Stored items
= = =
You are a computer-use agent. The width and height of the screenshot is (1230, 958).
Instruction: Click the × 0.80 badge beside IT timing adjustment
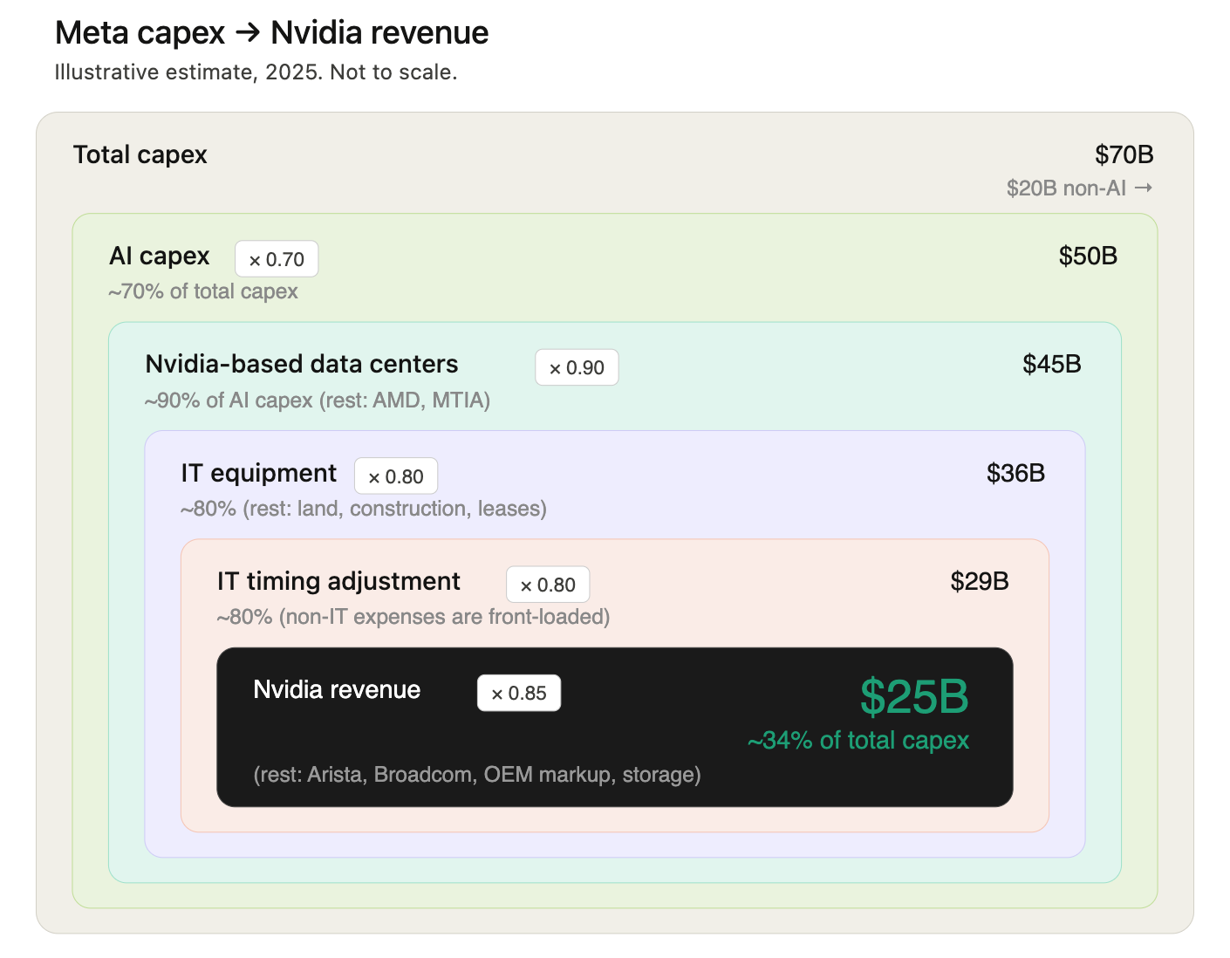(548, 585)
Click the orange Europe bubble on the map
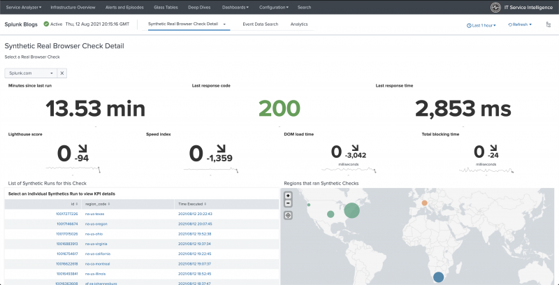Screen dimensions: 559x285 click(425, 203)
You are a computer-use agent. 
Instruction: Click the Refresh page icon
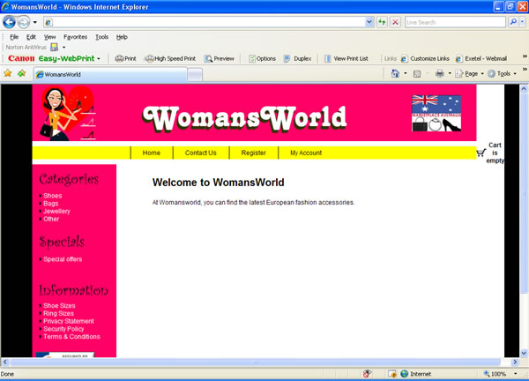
= = =
**Problem requirements:**
In the copy, no picture may appear; the records themselves must be output exactly.

**Response to the exercise:**
You are a computer-use agent. The width and height of the screenshot is (1230, 958).
Instruction: Click the × 0.80 badge beside IT timing adjustment
(548, 585)
Click the orange Europe bubble on the map
Screen dimensions: 559x285 click(425, 203)
You are a computer-use agent. 
Instruction: Click the Refresh page icon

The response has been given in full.